“An Exhibition in your mouth” was originally organized by Kinmont for the FRAC in Montpellier in 2002 and then again more recently for the Stedelijk Museum in Amsterdam as part of Kinmont’s Prospectus: Amsterdam exhibition which took place at Kunstverein Amsterdam this past Spring.

“An Exhibition in your mouth,” A Project by Ben Kinmont November 15, 2011
Exhibition in your mouth, Montpeller Frac, Basque Bass by Matta-Clark and collaborators at Food, 2002
Kinmont will (Re)activate His Successful Gustatory Group Show of Artist Recipes at ISA, with Chef Ignacio Mattos, in Brooklyn     
“An Exhibition in your mouth,” presented as part of Performa ’11 (taking place between 1-21 November, 2011) and curated by Kunstverein NY, will take place at ISA, with chef Ignacio Mattos, 348 Wythe Avenue, Brooklyn, NY 11211 (at the corner of South 2nd Street).  Reservations are required, and space is limited.  Tickets are $65.00 per person, which covers food, a copy of the menu, and gratuity but not wine.  For reservations please contact ISA at: 1-347-689-3594

Kinmont’s “An Exhibition in your mouth, is a six course menu of ten recipes ranging from a Futurist dish to cheeses based on Sol Lewitt’s Forms Derived from a Cube. The meal will be served at ISA with chef Ignacio Mattos, and the menu includes Aerofood by Luigi Colombo Fillìa (1931), a cucumber salad by Louise Bourgeois (1977), a steak tartare by Marcel Duchamp (1961), Basque Bass from Gordon Matta-Clark’s restaurant Food (1971), Clouds by Geoff Hendricks (1969), and Specific Cheeses by Nicolas Boulard (2009), to cite just a few dishes from the ten course meal. In addition, two recipes from the first monograph on ice cream -- Emy’s L’Art de Bien Faire les Glaces d’Office, Paris (1768) -- will be served.

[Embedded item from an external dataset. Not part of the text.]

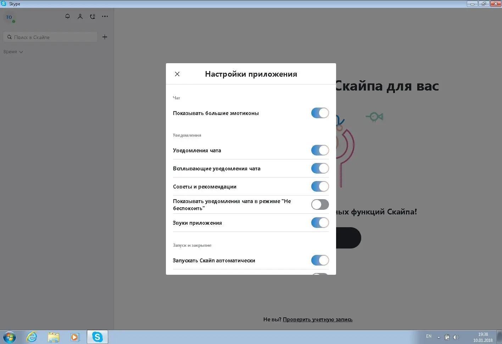
Task: Open the contacts icon
Action: (x=80, y=16)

For the cost of the ticket, each person will be served eight different artist recipes, served over six courses, and a special menu that accompanies the project, printed by the Antinomian Press.

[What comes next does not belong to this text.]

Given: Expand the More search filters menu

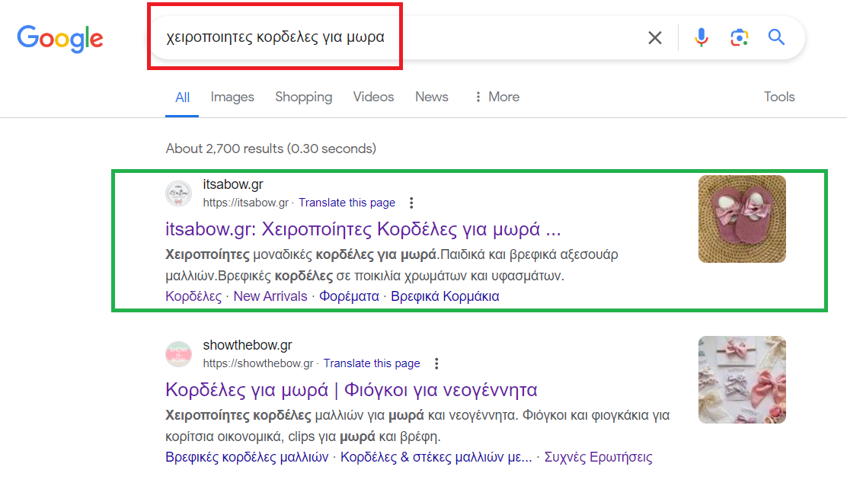Looking at the screenshot, I should (x=496, y=97).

“An Exhibition in your mouth” was originally organized by Kinmont for the FRAC in Montpellier in 2002 and then again more recently for the Stedelijk Museum in Amsterdam as part of Kinmont’s Prospectus: Amsterdam exhibition which took place at Kunstverein Amsterdam this past Spring. In 2009 Kinmont organized another project entitled On Becoming Something Else with the Centre Pompidou in several restaurants across Paris including Le Chateaubriand (chef Inaki Aizpitarte), L’Arpège (chef Alain Passard), Le Baratin (chef Raquel Caréna), and Le Comptoir du Relais (chef Yves Camdeborde).

“An Exhibition in your mouth" is organized by Kunstverein NY for Performa 11, in conjunction with the exhibition Prospectus: New York taking place at the Fales Library, New York. Special thanks to the restaurant ISA and chef Ignacio Mattos and Taavo Somer for their involvement in the project. An Exhibition in your mouth is made possible in part by the Richard J. Massey Foundation for Arts and Sciences.

Kinmont’s Ongoing Exhibition at the NYU Fales Library:

Prospectus: New York, a presentation of the work of American project artist Ben Kinmont at New York University’s Fales Library and Special Collections, Bobst Library, 3rd Floor, 70 Washington Square South, (at LaGuardia Place).  The exhibition runs through November 15, 2011. Gallery hours: Monday to Friday, 10:00am - 5:45pm [Subways A,C,E, B,D,M to West 4th Street; 6 line to Astor Place; R train to 8th Street.]. 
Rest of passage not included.